É mesmo de causar espécie – mormente ao público leigo -, essa gama de carreiras e nomenclaturas, que, ao final e ao cabo, estão a serviço do mesmo cliente, a União Federal; fato que se explica, tão-somente, após uma verdadeira aula de história da AGU, onde se corre o risco de se conseguir, tão-somente, deixar as coisas ainda mais complicadas e sem sentido, aos olhos do cidadão.
Assim, é bom que remontemos, rapidamente, à época da criação da AGU, no âmbito da Assembleia Nacional Constituinte de 1987/1988, para que verifiquemos o que lá se passou e que deu ensejo ao texto, ora vigente, que rege a Advocacia Pública Federal, erigida a uma das funções essenciais à Justiça, ao lado do Ministério Público e da Defensoria Pública.
Pode-se dizer, em breve resumo, que uma das principais razões que levaram o constituinte originário a criar a AGU foi o interesse de se criar uma instituição à altura das necessidades do Estado brasileiro, que – com a retomada do regime democrático, e com o fortalecimento do Ministério Público e do Poder Judiciário -, não podia mais deixar a defesa da União como sendo apenas uma segunda (e menos importante) função do Ministério Público da União, num cenário em que as causas contra a União, administração direta e indireta, se tornavam cada vez mais numerosas e complexas.

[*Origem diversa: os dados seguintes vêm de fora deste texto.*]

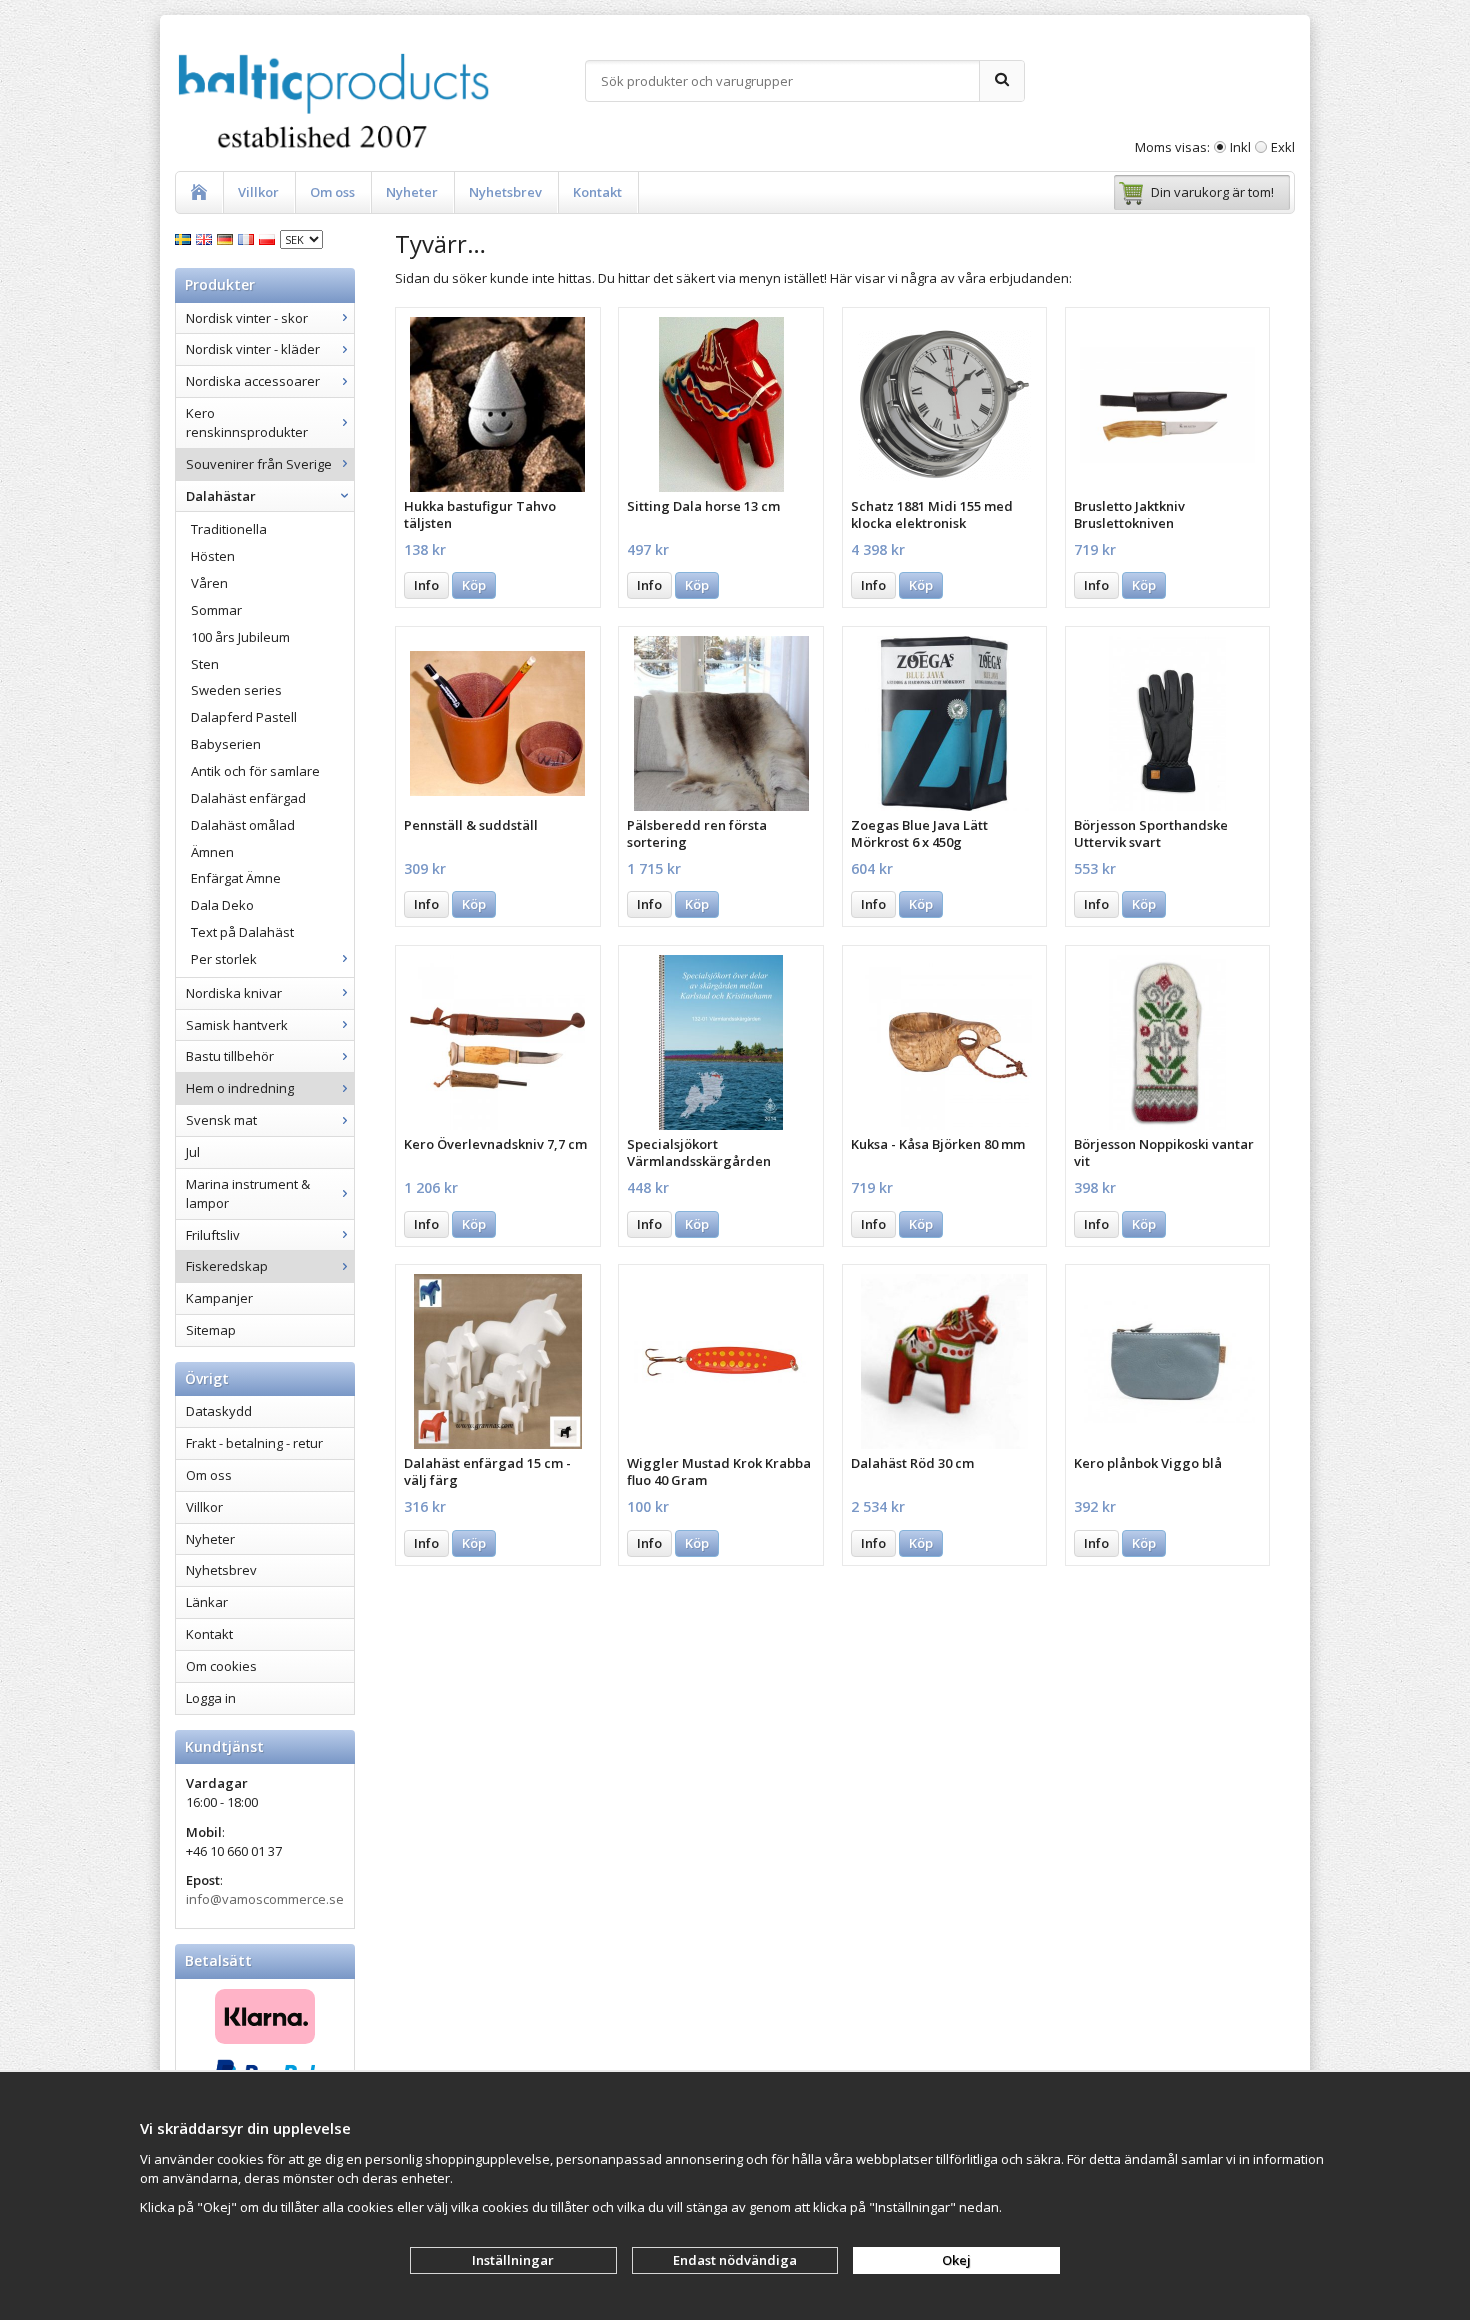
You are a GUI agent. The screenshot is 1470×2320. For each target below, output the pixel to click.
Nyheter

Por outro lado, no plano consultivo e contencioso, era enorme o interesse de Saulo Ramos em centralizar todos os serviços jurídicos em um único órgão, como forma, inclusive, de facilitar e tornar natural a comunicação entre os órgãos consultivos entre si e entre estes e a área do contencioso judicial, uma vez que, no dia a dia, estes precisam, mesmo, se comunicarem e interagirem. Nesse sentido, a ideia de concentração é ínsita à própria concepção da AGU; já que o que se queria combater era a fragmentação, as dissonâncias e ineficiências dos serviços jurídicos federais.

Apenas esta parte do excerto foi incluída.